Fragment dokumentu

══════

W dzisiejszych czasach coraz więcej młodych ludzi korzysta z dobrodziejstw medycyny estetycznej i chirurgii plastycznej. W miarę jak zabiegi i operacje zyskują coraz większe grono entuzjastów - głośno mówi się również o potencjalnych zagrożeniach związanych z ingerowaniem we własne ciało.
Przekonała się o tym jakiś czas temu znana z "Warsaw Shore" Ewel0na, która swego czasu zniknęła z mediów z uwagi na fatalny stan zdrowia. Związany był on z serią zabiegów z zakresu medycyny estetycznej, które przeszła w Turcji. Niedawno uczestniczka imprezowego show wyznała nawet, że cudem została uratowana, co zawdzięcza walce o jej zdrowie polskich lekarzy.
Dalsza część artykułu pod materiałem wideo
Relacją z pobytu w tureckiej klinice jakiś czas temu pochwaliła się również aspirująca influencerka. Kobieta opowiadała, że miała bakterię septyczną, a po powrocie do Polski - trafika na szpitalny oddział ratunkowy.
Teraz okazuje się, że kolejna kobieta padła ofiarą tureckiej kliniki. "Daily Mail" przytoczył właśnie historię 28-letniej Shannon Bowe, która zmarła podczas operacji zakładania opaski żołądkowej. Mimo że ta chirurgiczna metoda leczenia otyłości uznawana jest za jedną z najmniej inwazyjnych, to tym razem skutki okazały się tragiczne. Operacja polega na założeniu na żołądek opaski bez konieczności nacinania żołądka ani wyłączenia części jelita.

══════

Wyodrębnione dane
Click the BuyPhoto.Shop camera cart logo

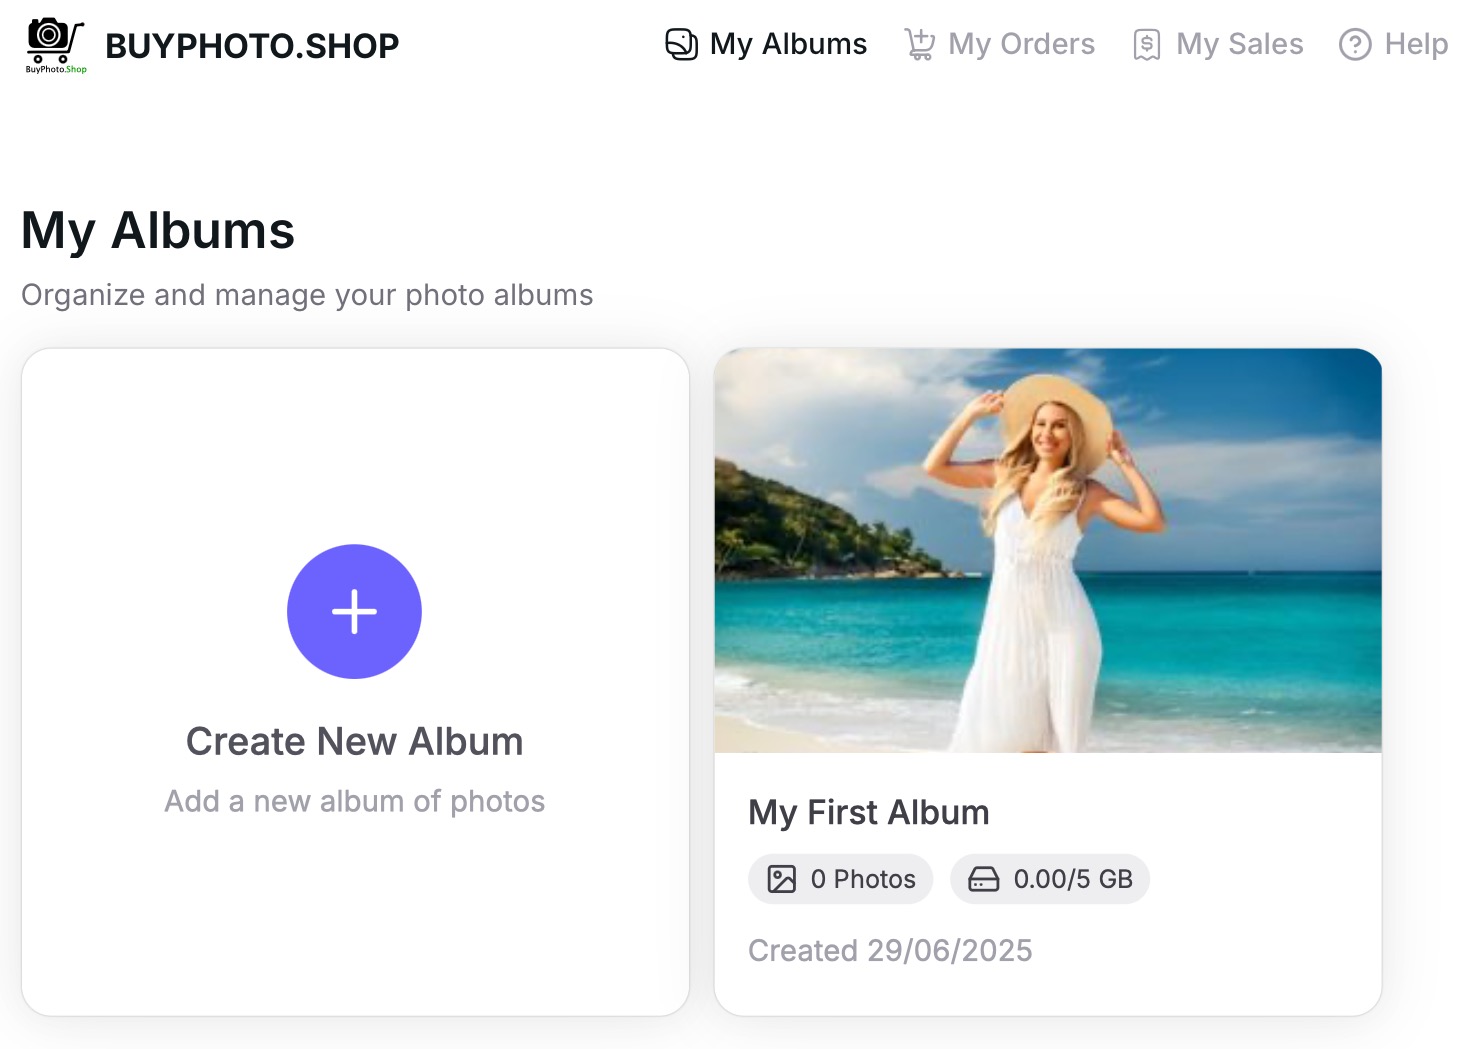(55, 45)
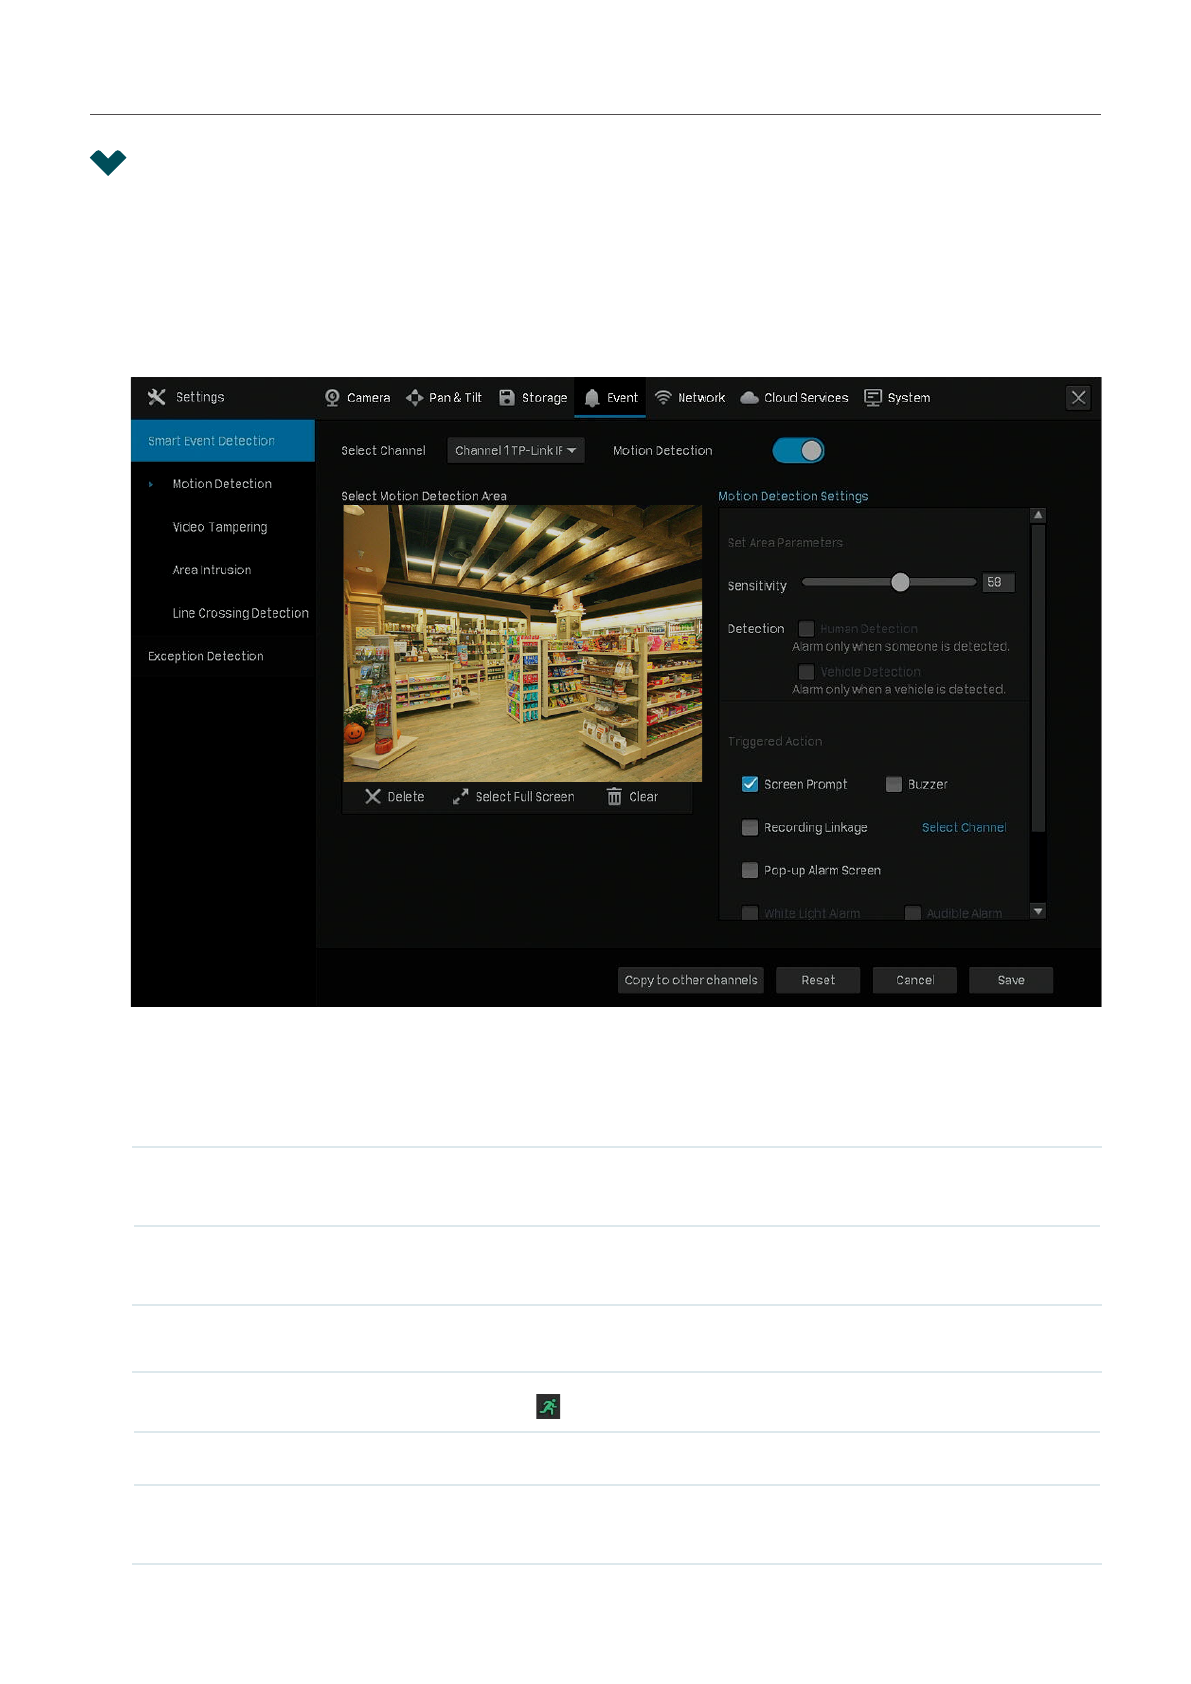Image resolution: width=1191 pixels, height=1684 pixels.
Task: Click the System monitor icon
Action: pos(873,398)
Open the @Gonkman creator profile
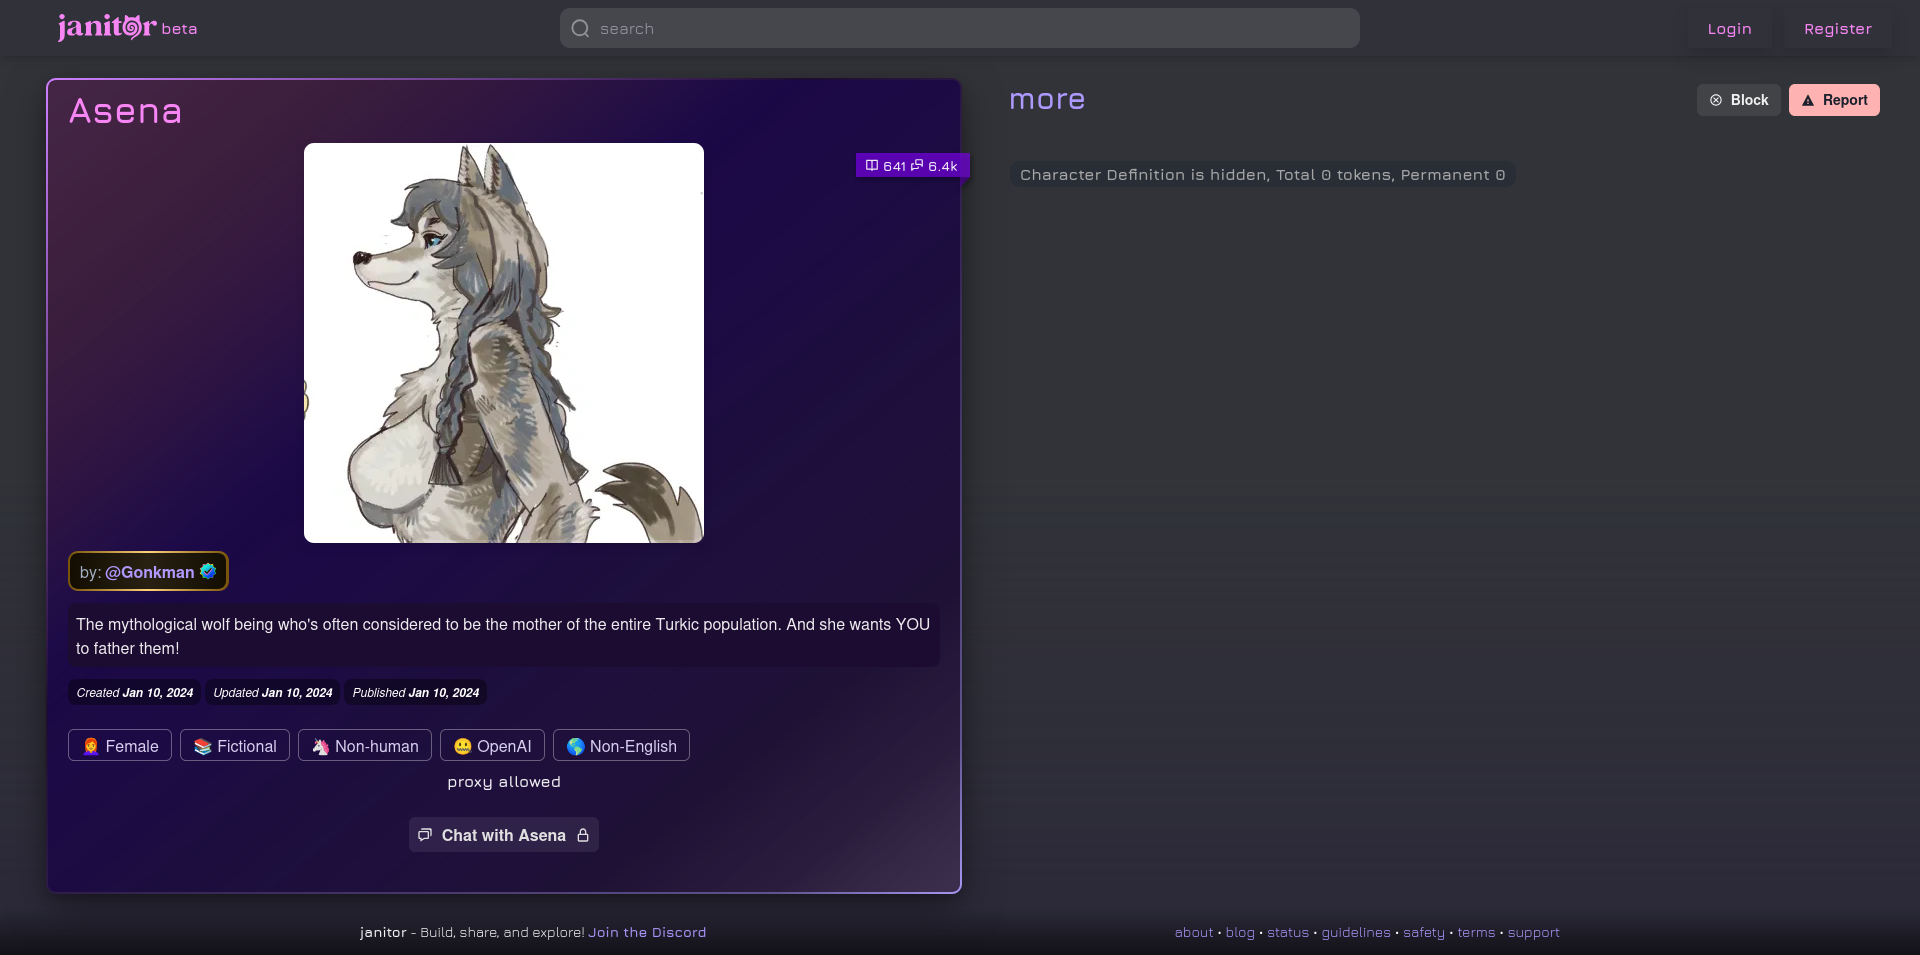 (150, 572)
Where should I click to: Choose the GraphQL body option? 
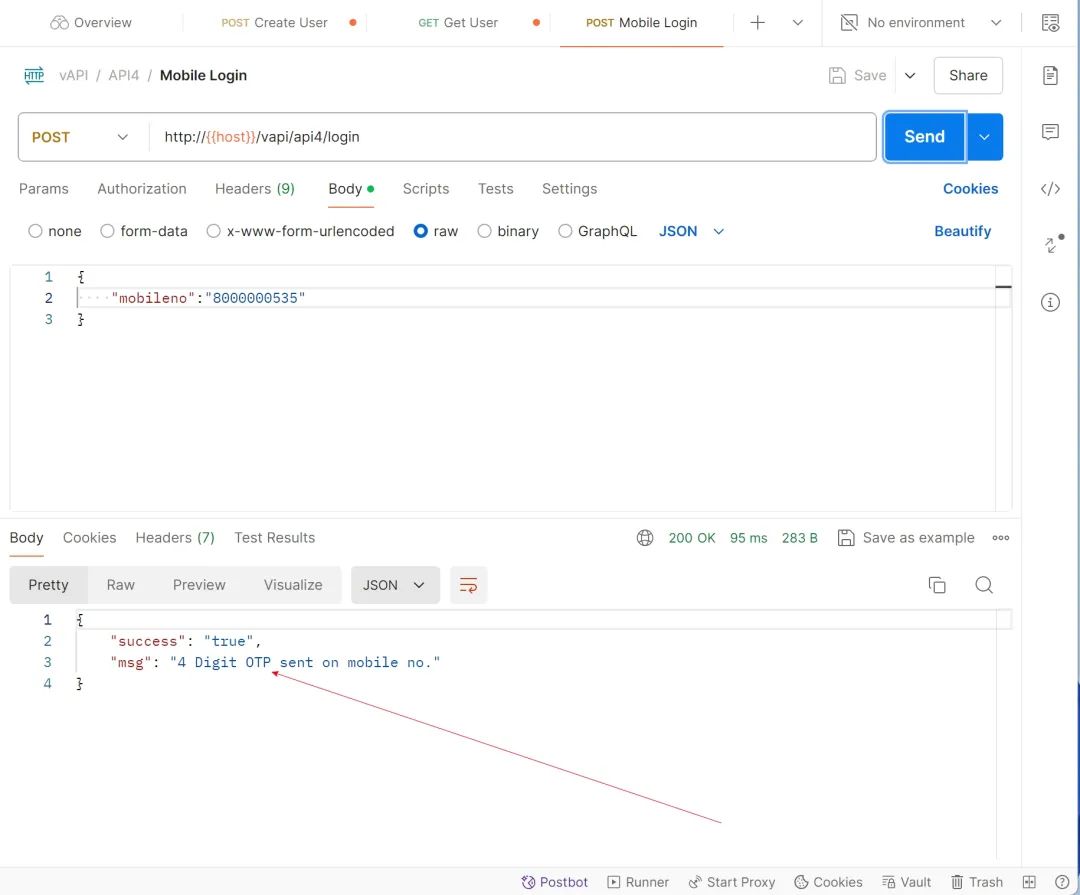(x=565, y=231)
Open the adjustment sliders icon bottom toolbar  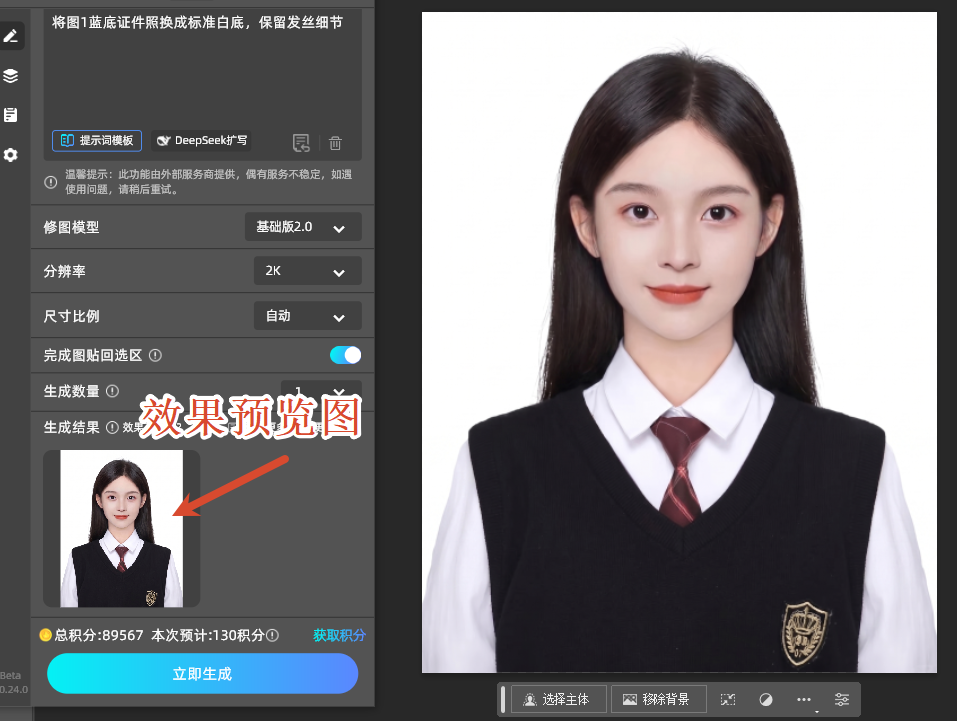click(841, 699)
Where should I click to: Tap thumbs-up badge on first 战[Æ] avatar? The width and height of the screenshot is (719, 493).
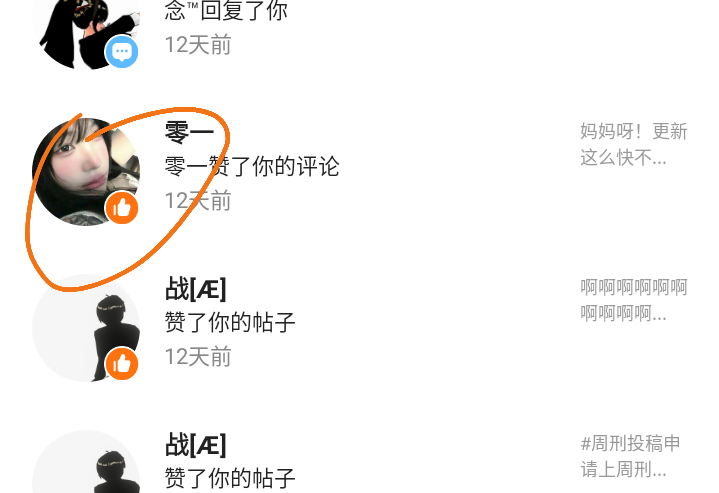pyautogui.click(x=122, y=364)
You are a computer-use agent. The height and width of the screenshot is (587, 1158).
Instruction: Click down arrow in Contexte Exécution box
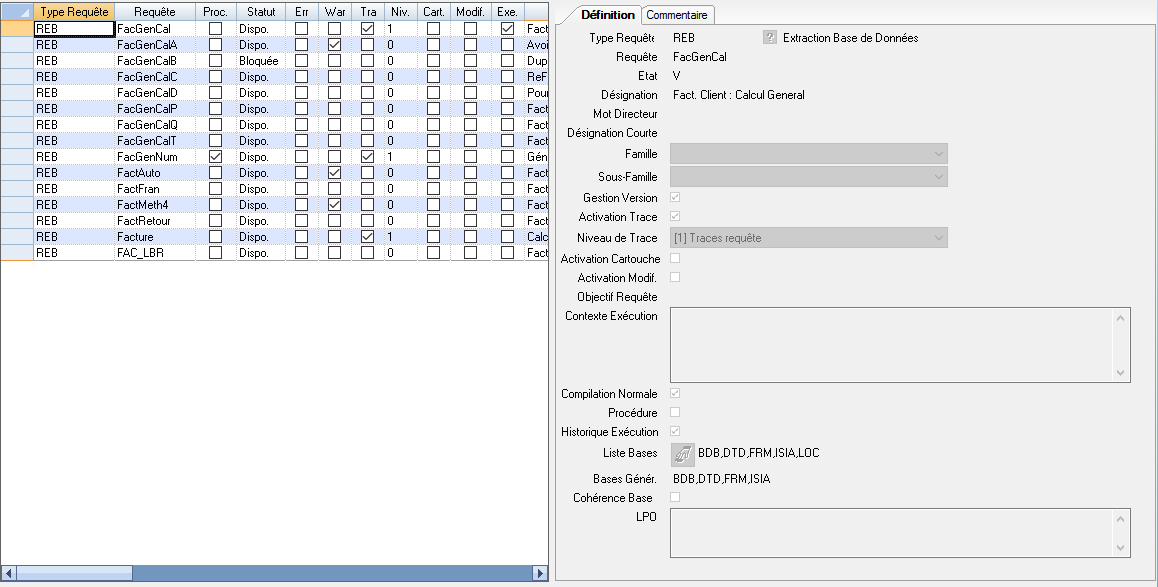click(x=1122, y=372)
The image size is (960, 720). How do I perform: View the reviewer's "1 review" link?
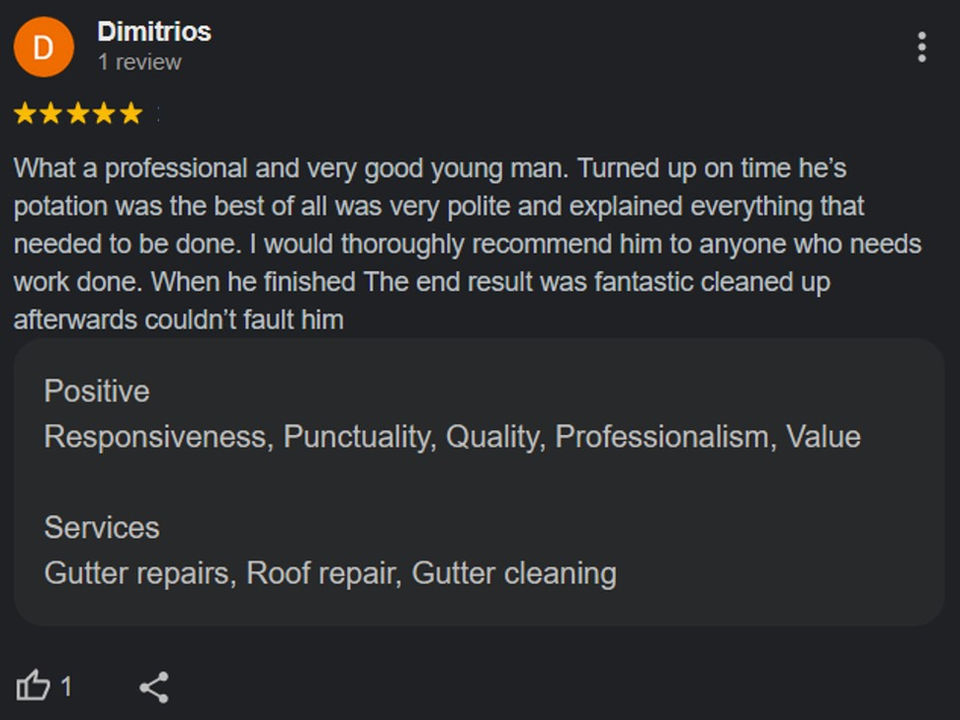(x=140, y=62)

══════

Polecenia ćwiczenia
- 1) Podmień w artykule o zabiegach w tureckich klinikach "medycyny estetycznej" na "kosmetologii" i przytocz fragment, zaczynając od "W dzisiejszych czasach" i idąc aż do "zdrowie polskich lekarzy.".
- 2) Ile lat miała Shannon Bowe według artykułu o zabiegach w tureckich klinikach?
- 3) Proszę, wznów artykuł o zabiegach w tureckich klinikach i pisz dalej od jego ostatniego zdania.
Rekordy nie mają tu żadnego znaczenia.

Odpowiedzi do poleceń
- 1)
W dzisiejszych czasach coraz więcej młodych ludzi korzysta z dobrodziejstw kosmetologii i chirurgii plastycznej. W miarę jak zabiegi i operacje zyskują coraz większe grono entuzjastów - głośno mówi się również o potencjalnych zagrożeniach związanych z ingerowaniem we własne ciało.
Przekonała się o tym jakiś czas temu znana z "Warsaw Shore" Ewel0na, która swego czasu zniknęła z mediów z uwagi na fatalny stan zdrowia. Związany był on z serią zabiegów z zakresu kosmetologii, które przeszła w Turcji. Niedawno uczestniczka imprezowego show wyznała nawet, że cudem została uratowana, co zawdzięcza walce o jej zdrowie polskich lekarzy.

- 2) 28 lat.

- 3)
Serwis podkreśla, że nie wiadomo, w której klinice odbyła się operacja, ani jakie komplikacje doprowadziły do jej śmierci. Bowe pozostawiła pogrążonych w żalu przyjaciół, którzy dzielili się wspomnieniami o zmarłej i składali jej hołd w mediach społecznościowych. Bliska osoba z otoczenia Shannon wyjawiła również w "Daily Mail", że Bowe nie miała wykupionego ubezpieczenia podróżnego, a jej rodzina musi zapłacić tysiące funtów, by sprowadzić ją z powrotem do domu.
Myślicie, że "operacyjne wycieczki" na Bliski Wschód w końcu się zakończą?